Building an internal agent: Logging and debugability

Published on December 31, 2025. llm (25), agents (15), internal-agent (10)

Agents are extremely impressive, but they also introduce a lot of non-determinism, and non-determinism means sometimes weird things happen. To combat that, we’ve needed to instrument our workflows to make it possible to debug why things are going wrong.

This is part of the Building an internal agent series.

Why logging matters

Whenever an agent does something sub-optimal, folks flag it as a bug. Often, the “bug” is ambiguity in the prompt that led to sub-optimal tool usage. That makes me feel better, but it doesn’t make the folks relying on these tools feel any better: they just expect the tools to work.

This means that debugging unexpected behavior is a significant part of rolling out agents internally, and it’s important to make it easy enough to do it frequently. If it takes too much time, effort or too many permissions, then your agents simply won’t get used.

How we implemented logging

Our agents run in an AWS Lambda, so the very first pass at logging was simply printing to standard out to be captured in the Lambda’s logs. This worked OK for the very first steps, but also meant that I had to log into AWS every time something went wrong, and even many engineers didn’t know where to find logs.

The second pass was creating the #ai-logs channel, where every workflow run shared its configuration, tools used, and a link to the AWS URL where logs could be found. This was a step up, but still required a bunch of log spelunking to answer basic questions.

The third pass, which is our current implementation, was integrating Datadog’s LLM Observability which provides an easy to use mechanism to view each span within the LLM workflow, making it straightforward to debug nuanced issues without digging through a bunch of logs. This is a massive improvement.

It’s also worth noting that the Datadog integration also made it easy to introduce dashboarding for our internal efforts, which has been a very helpful, missing ingredient to our work.
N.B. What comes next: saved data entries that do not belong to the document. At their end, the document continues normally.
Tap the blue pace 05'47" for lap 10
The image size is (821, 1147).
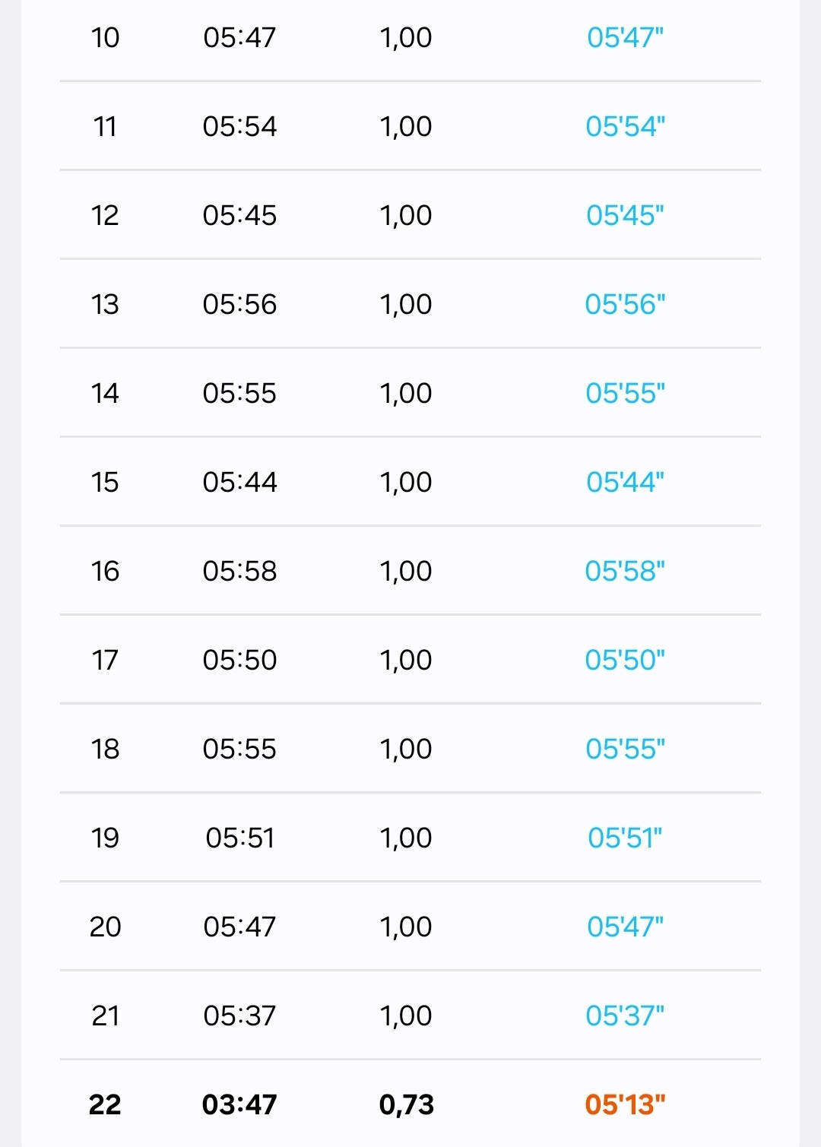(x=625, y=37)
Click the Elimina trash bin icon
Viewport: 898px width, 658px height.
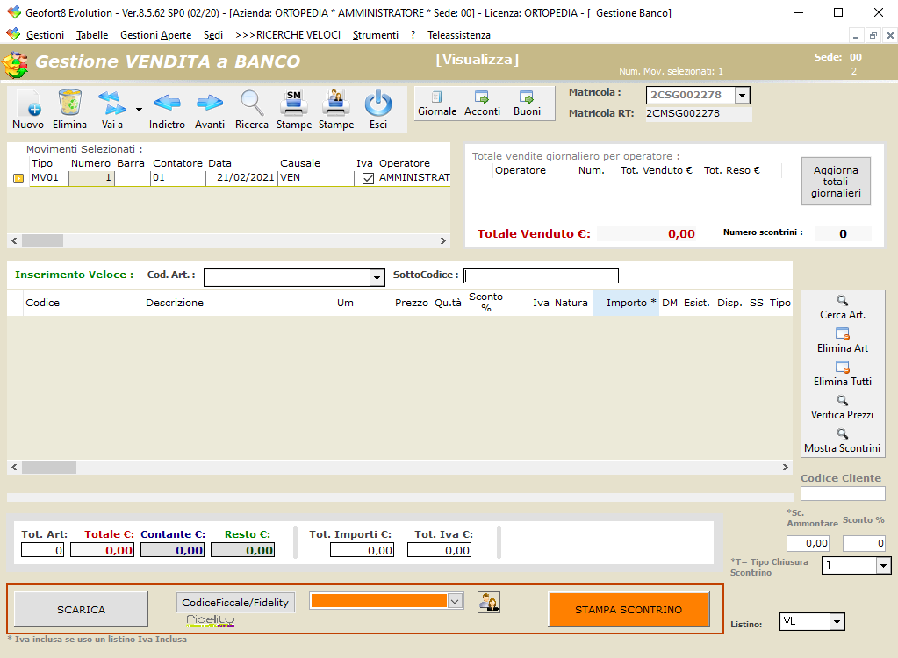(69, 104)
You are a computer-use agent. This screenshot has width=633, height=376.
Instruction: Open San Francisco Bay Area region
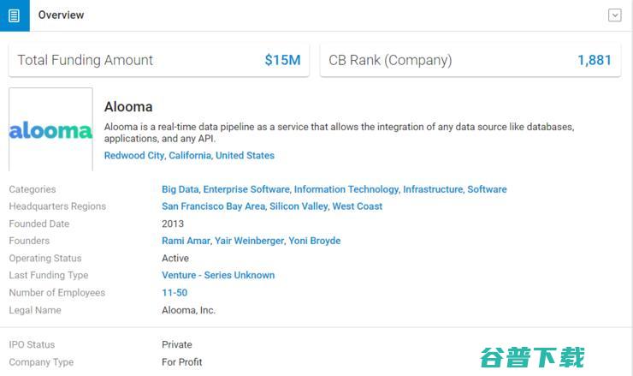coord(214,206)
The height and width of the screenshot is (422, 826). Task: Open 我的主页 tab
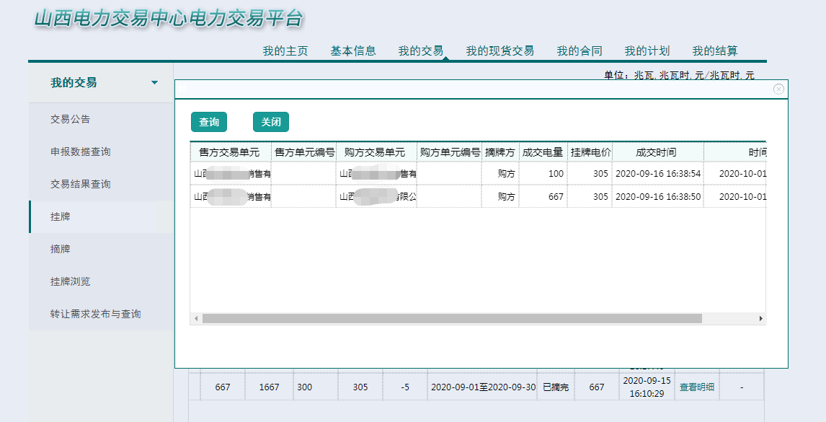tap(285, 50)
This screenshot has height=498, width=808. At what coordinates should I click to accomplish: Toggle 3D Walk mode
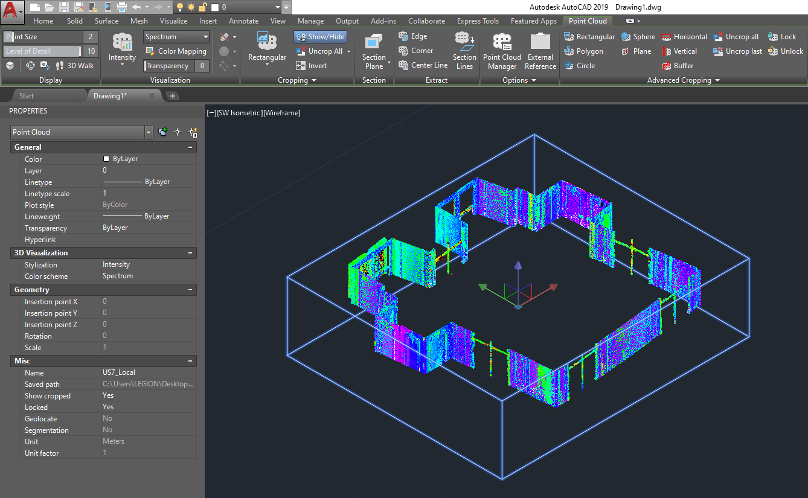pyautogui.click(x=74, y=66)
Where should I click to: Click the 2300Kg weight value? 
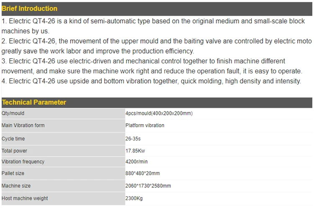point(134,198)
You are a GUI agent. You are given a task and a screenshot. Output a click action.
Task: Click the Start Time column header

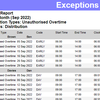pos(62,33)
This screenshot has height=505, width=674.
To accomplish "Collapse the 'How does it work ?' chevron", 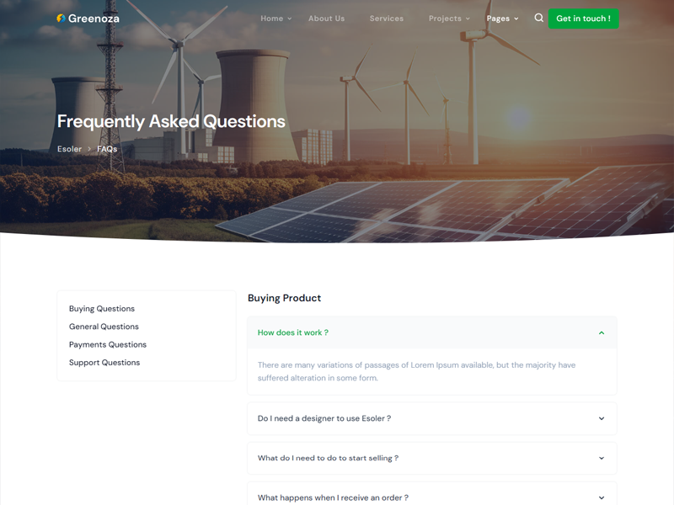I will click(602, 333).
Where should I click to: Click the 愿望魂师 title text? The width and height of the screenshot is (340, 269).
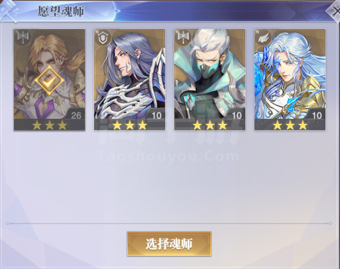point(60,11)
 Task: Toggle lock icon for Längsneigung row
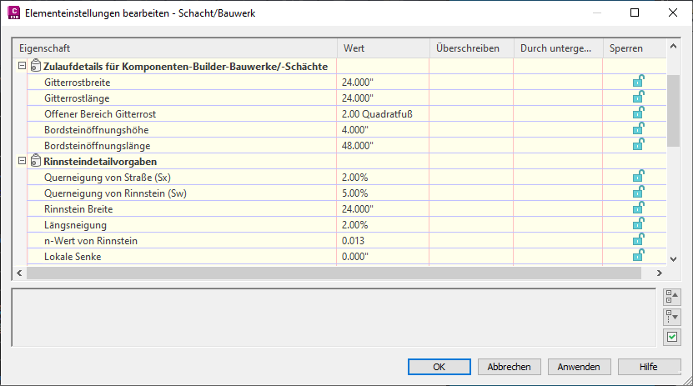[x=638, y=224]
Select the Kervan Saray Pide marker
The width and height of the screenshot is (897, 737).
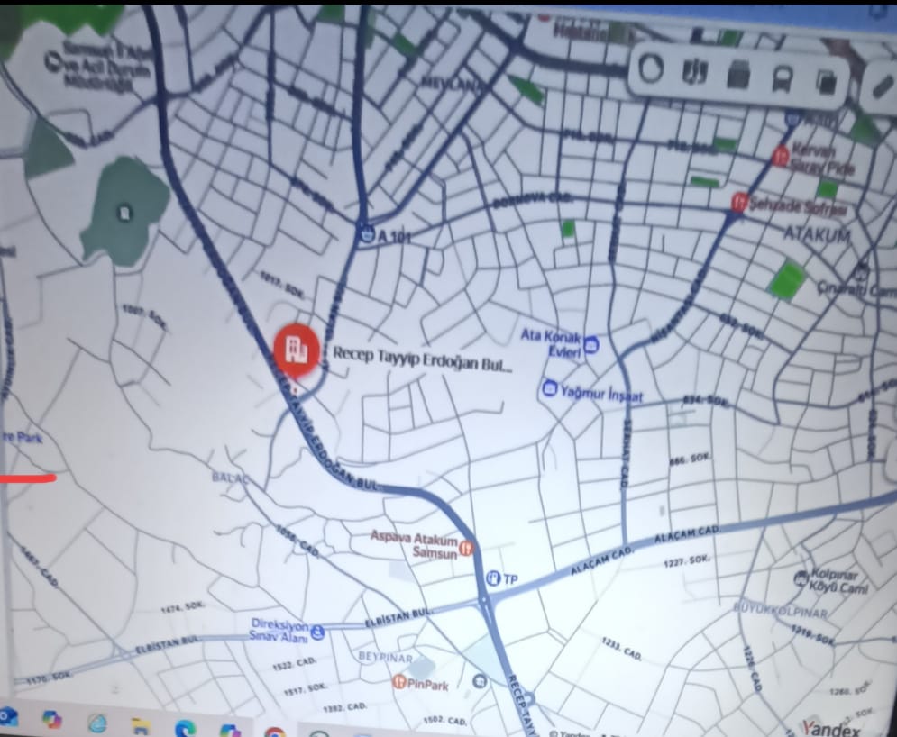pos(781,157)
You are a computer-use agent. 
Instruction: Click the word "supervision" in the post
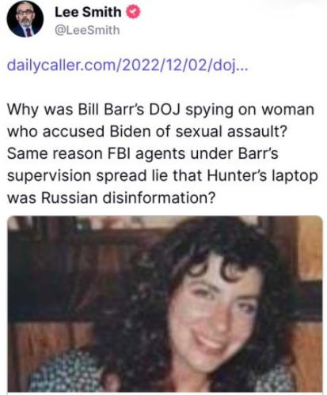[x=48, y=176]
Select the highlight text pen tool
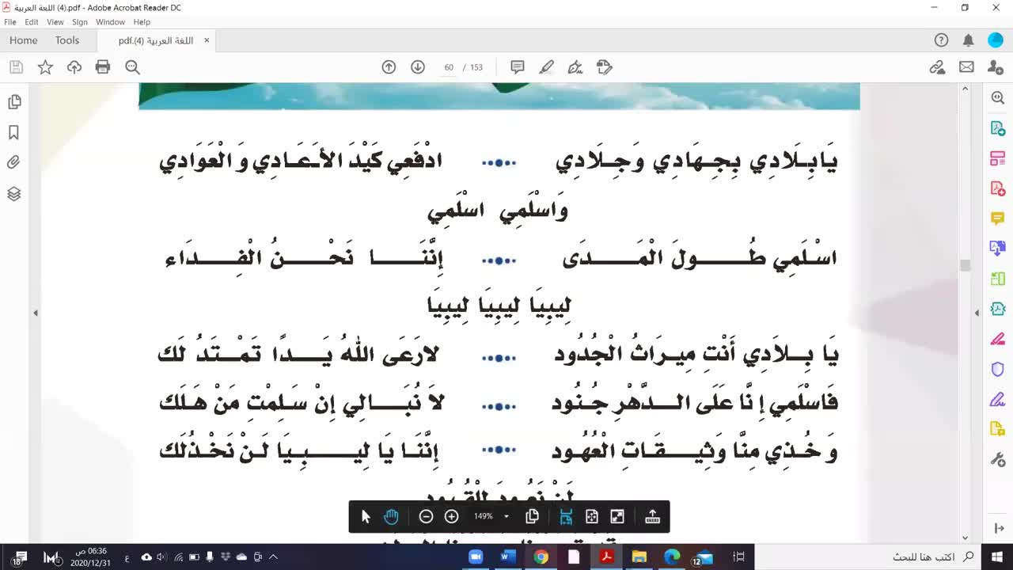 (547, 67)
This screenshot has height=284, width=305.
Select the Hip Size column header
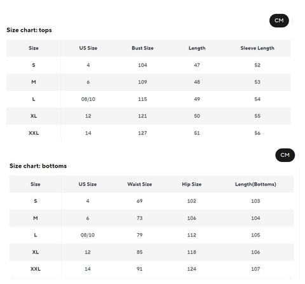click(192, 184)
How is it working? / What’s next?

I’ll be honest: the Datadog LLM observability toolkit is just great. The only problem I have at this point is that we mostly constrain Datadog accounts to folks within the technology organization, so workflow debugging isn’t very accessible to folks outside that team. However, in practice there are very few folks who would be actively debugging these workflows who don’t already have access, so it’s more of a philosophical issue than a practical one.